Serions-nous prêts à manger des aliments imprimés en 3D ? Une étude répond

Bonbons, chocolats, pizzas ou encore pâtes imprimés en 3D…. Si l’impression 3D alimentaire trouve de plus en plus d’applications, une question essentielle subsiste « Serions-nous prêts à manger demain des aliments imprimés en 3D ?». Des chercheurs de l’université australienne « Centre for Creative and Cultural Research at the University of Canberra » ont tenté de répondre à cette question via une étude visant à évaluer notre perception de la nourriture imprimée en 3D. Les chercheurs Deborah Lupton et Bethaney Turner ont ainsi sondé 30 australiens, en leur demandant comment ils réagissaient à la perspective d’aliments « fabriqués » par impression 3D. Selon les résultats publiés par l’université, étonnamment beaucoup de gens n’avaient même pas connaissance de cette application, associant principalement l’impression 3D au plastique et au métal.

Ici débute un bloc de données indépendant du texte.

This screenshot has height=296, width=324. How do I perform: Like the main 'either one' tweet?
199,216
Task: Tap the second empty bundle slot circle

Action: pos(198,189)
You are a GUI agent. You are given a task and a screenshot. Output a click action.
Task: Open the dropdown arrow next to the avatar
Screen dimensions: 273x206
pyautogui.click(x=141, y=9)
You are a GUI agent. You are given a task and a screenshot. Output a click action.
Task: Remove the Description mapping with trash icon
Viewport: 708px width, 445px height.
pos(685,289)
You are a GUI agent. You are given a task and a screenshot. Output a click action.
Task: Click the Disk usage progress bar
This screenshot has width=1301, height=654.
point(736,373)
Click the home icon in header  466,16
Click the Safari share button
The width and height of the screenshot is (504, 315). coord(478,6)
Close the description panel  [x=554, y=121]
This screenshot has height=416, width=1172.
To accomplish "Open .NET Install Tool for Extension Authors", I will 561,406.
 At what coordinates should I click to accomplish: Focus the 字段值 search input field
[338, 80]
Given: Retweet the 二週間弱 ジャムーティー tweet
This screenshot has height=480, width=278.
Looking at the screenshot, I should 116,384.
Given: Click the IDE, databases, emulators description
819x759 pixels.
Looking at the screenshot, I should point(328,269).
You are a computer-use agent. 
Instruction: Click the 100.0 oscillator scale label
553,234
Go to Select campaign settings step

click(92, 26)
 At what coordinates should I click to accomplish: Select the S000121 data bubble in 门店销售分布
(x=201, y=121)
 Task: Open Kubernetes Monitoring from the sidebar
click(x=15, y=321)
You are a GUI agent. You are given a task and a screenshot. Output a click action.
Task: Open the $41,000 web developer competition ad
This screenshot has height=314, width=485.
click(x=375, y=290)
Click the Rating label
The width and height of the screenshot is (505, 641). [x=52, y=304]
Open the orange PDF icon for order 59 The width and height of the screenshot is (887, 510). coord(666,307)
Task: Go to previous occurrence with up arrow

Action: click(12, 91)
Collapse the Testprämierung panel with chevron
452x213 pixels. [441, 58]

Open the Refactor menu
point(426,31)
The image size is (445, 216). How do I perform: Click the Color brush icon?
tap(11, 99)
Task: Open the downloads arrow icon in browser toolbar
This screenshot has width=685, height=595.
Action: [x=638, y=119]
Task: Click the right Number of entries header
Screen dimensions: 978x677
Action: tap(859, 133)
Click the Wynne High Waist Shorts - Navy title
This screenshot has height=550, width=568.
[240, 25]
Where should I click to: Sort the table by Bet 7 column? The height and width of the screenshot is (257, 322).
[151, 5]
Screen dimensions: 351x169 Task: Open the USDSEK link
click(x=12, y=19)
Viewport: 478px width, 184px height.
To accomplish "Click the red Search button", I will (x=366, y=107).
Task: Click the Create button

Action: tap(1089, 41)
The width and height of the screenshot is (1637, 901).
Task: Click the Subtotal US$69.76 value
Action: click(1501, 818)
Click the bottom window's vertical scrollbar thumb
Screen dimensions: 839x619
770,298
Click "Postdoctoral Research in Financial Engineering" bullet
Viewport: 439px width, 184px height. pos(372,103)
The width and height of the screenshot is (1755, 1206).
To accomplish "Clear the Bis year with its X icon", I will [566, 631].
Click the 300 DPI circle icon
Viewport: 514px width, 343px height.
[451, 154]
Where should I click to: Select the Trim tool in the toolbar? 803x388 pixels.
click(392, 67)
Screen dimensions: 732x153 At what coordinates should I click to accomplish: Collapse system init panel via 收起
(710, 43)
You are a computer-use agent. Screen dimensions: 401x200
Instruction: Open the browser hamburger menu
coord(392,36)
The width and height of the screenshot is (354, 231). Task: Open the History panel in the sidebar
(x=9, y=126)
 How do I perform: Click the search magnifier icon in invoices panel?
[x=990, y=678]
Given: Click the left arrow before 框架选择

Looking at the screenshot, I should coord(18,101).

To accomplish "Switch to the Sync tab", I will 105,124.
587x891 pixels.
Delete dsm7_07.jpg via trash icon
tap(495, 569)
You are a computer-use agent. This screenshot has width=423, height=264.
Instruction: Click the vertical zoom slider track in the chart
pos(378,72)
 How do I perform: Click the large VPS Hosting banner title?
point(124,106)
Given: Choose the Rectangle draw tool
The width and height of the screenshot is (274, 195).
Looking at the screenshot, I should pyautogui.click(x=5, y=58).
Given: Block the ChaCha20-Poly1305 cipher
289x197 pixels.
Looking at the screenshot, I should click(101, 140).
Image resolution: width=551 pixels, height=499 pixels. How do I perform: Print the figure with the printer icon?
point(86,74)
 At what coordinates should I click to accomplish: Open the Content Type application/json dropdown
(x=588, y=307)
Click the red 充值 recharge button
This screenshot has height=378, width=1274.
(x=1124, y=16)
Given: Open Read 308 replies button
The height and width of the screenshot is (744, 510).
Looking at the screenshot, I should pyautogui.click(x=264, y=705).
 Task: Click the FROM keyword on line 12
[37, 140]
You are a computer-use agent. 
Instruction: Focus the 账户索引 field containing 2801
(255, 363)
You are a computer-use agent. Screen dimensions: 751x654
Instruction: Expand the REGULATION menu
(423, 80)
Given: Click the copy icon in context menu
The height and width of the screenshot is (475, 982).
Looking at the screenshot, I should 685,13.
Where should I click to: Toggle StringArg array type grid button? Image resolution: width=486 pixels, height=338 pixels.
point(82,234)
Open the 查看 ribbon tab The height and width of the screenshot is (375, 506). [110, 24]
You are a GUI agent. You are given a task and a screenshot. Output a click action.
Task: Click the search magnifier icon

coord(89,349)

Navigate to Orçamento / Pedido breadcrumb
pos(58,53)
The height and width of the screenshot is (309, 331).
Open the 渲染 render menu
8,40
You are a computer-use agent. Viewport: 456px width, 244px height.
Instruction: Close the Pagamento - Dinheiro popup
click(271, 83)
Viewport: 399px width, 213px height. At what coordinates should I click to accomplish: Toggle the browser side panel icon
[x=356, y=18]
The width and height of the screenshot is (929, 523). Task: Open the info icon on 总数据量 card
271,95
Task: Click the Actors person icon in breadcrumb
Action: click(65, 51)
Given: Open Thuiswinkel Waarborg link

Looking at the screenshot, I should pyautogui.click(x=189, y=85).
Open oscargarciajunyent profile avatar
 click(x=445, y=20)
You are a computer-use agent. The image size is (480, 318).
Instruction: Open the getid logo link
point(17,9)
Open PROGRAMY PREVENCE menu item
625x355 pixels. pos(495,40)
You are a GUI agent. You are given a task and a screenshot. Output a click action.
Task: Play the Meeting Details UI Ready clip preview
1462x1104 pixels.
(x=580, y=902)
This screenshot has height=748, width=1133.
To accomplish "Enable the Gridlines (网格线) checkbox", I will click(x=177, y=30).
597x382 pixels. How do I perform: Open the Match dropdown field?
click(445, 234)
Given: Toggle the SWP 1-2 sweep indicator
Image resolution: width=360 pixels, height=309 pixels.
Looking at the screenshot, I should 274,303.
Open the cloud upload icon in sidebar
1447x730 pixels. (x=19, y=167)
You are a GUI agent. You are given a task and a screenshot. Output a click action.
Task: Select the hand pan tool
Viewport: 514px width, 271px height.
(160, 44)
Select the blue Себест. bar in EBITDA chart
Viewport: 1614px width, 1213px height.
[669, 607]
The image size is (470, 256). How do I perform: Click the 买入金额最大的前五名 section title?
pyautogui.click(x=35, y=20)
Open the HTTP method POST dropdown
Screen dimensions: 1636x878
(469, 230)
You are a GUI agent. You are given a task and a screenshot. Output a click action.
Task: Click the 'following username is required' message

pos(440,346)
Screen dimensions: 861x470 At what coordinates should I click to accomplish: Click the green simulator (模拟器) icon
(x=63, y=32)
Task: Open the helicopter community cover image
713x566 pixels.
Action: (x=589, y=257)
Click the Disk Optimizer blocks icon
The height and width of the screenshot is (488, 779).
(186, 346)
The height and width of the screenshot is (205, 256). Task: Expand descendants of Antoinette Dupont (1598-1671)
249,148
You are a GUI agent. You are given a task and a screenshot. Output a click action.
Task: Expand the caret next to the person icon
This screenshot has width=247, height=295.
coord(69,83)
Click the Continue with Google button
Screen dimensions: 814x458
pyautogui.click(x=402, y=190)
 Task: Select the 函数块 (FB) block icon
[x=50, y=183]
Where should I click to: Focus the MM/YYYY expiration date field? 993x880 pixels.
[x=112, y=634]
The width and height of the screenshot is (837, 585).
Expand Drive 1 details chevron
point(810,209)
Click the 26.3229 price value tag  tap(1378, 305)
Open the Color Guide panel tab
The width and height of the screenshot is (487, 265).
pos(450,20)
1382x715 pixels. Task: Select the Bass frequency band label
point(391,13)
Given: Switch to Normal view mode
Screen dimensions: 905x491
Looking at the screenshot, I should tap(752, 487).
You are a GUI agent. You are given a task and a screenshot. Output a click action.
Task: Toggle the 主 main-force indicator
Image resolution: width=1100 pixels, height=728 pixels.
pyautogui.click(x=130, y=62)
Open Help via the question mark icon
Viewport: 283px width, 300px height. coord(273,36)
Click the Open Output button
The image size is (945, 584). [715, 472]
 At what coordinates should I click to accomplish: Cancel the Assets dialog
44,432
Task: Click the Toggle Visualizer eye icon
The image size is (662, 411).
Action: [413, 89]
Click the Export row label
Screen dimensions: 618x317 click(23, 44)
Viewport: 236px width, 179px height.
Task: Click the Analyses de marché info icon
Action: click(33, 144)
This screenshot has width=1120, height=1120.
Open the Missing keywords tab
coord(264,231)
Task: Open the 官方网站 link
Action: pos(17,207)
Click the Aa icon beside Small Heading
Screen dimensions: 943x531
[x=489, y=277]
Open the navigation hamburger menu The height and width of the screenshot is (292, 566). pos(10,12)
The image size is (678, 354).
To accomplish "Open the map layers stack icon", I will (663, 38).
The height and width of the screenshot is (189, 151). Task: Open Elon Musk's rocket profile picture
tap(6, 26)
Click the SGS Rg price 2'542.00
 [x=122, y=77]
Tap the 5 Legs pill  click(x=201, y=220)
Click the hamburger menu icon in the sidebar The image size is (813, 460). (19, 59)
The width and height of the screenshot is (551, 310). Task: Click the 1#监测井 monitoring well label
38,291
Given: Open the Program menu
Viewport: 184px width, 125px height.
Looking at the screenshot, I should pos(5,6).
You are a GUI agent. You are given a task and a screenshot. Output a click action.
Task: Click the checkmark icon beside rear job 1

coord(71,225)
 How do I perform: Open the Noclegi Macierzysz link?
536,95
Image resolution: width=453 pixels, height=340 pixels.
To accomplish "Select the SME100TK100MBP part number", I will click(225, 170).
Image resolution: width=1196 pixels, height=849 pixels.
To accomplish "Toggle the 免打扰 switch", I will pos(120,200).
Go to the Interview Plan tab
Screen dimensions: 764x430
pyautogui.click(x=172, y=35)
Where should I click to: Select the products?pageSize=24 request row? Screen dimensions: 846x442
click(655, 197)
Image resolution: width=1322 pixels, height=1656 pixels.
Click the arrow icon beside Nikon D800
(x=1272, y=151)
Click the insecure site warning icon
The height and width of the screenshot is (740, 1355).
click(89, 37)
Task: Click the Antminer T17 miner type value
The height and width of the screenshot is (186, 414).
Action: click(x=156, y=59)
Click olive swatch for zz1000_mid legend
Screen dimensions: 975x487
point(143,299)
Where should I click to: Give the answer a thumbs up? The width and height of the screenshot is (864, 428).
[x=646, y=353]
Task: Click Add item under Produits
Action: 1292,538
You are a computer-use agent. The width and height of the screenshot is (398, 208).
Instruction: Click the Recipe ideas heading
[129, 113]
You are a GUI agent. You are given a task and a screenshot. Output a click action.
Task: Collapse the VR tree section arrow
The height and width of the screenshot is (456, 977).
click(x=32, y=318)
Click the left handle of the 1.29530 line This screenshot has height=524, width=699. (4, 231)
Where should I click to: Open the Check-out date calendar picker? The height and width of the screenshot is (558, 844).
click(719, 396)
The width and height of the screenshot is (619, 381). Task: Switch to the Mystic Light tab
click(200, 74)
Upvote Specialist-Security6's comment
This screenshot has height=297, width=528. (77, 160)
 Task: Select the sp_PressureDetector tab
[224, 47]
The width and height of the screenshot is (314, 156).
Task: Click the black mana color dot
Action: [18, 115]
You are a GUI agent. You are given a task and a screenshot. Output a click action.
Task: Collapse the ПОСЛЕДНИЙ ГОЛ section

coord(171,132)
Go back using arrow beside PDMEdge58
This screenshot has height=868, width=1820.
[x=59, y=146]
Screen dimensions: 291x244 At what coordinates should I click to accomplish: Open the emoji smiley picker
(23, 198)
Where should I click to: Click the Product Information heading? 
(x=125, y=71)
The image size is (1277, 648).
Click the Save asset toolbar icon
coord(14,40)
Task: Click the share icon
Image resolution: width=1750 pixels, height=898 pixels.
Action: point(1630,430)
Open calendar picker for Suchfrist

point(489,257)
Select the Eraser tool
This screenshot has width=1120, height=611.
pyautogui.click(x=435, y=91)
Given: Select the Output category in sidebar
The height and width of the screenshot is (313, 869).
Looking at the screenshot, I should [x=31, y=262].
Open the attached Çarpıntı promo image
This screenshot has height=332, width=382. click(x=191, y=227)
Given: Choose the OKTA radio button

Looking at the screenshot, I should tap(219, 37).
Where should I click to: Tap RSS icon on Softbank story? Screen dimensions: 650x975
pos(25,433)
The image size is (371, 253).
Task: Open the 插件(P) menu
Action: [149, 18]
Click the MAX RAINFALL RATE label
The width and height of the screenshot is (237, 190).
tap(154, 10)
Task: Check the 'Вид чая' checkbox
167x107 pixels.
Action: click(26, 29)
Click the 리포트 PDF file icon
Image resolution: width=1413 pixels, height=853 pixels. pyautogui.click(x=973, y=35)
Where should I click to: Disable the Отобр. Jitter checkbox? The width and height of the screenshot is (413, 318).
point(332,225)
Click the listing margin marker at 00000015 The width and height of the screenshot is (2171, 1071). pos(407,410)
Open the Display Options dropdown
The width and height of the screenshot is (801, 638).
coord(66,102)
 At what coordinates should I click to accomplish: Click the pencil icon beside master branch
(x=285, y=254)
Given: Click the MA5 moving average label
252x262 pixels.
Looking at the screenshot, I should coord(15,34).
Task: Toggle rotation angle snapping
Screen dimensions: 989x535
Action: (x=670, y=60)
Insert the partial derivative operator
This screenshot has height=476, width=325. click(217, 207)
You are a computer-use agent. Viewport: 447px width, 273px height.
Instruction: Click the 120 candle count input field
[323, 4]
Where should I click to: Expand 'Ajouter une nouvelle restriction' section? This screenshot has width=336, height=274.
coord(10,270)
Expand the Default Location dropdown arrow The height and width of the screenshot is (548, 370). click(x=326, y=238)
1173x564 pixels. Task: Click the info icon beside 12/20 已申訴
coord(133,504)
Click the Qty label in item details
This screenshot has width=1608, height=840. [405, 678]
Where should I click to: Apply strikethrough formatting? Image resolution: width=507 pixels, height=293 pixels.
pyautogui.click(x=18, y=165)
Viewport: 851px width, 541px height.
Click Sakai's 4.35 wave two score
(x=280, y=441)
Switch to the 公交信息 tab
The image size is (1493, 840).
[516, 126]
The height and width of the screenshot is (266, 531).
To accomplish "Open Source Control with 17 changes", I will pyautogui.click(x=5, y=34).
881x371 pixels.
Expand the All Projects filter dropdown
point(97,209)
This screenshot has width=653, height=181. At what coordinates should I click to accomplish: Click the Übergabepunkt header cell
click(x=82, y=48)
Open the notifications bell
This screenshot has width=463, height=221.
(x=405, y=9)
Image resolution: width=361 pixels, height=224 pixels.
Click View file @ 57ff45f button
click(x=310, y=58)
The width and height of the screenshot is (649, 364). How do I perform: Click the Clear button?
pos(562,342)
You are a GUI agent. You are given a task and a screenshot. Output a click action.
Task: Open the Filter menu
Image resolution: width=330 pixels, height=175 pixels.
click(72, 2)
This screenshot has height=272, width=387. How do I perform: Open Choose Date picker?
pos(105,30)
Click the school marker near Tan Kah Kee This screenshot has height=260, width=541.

Carottes imprimées par la société néerlandaise TNO dans le cadre du projet européen PERFORMANCE

« pizza, chocolats et carottes imprimés en 3D »

Soumis à 7 images d’aliments imprimés en 3D (bonbons et chocolats, pizza, carottes sous forme de purée imprimée en 3D, steack de poulet et légumes gélifiés, préparation à base d’insectes et pâtes en forme de rose), les sondés se sont montrés plus réceptifs aux aliments plus conventionnels tels que la pizza, les pâtes, et le chocolat imprimé en 3D, avec respectivement 69 %, 66% et 59 % d’avis positifs. Côté légumes, 52% des sondés seraient prêts à manger une carotte imprimée en 3D, contre 43% pour le steack de poulet et légumes, seulement 35% pour les bonbons et 14% pour la préparation à base d’insectes.

Selon les chercheurs, ces résultats seraient principalement liés aux habitudes et préférences des sondés par apport à leur alimentation standard. « les croyances culturelles sur les types de matière considérés comme savoureux et appropriés à manger ont été au centre des réponses de nos participants». Explique Deborah Lupton. « nos résultats suggèrent que les acteurs qui souhaitent promouvoir les technologies d’impression alimentaire 3D doivent tenir compte des qualités sensorielles et du niveau de traitement des aliments pour encourager les gens à accepter les technologies et leurs produits… Notre recherche a démontré il y avait quelques questions importantes à considérer dans les efforts pour normaliser cette technologie et les aliments qu’elle génère. » Conclut le rapport.

En avril 2016, à l’occasion de la 3D Food Printing Conference qui se tenait aux Pays-Bas, la ville de Venlo accueillait le tout premier restaurant au monde à proposer des plats imprimés en 3D. Fruit d’un partenariat entre le chef étoilé Mateo Blanch et le fabricant d’imprimantes 3D culinaires byFlow, ce concept de restauration éphémère dénommé « Food Ink » vise à faire découvrir l’impression 3D alimentaire au plus grand nombre.

Trois mois plus tard le « Food Ink » s’arrêtait dans une brasserie londonienne. Les clients pouvaient y déguster 9 plats sucrés et salés imaginés par une équipe de cuisiniers, d’artistes et de techniciens, dans un cadre unique constitué de mobiliers (chaises, tables, lampes…) également imprimés en 3D.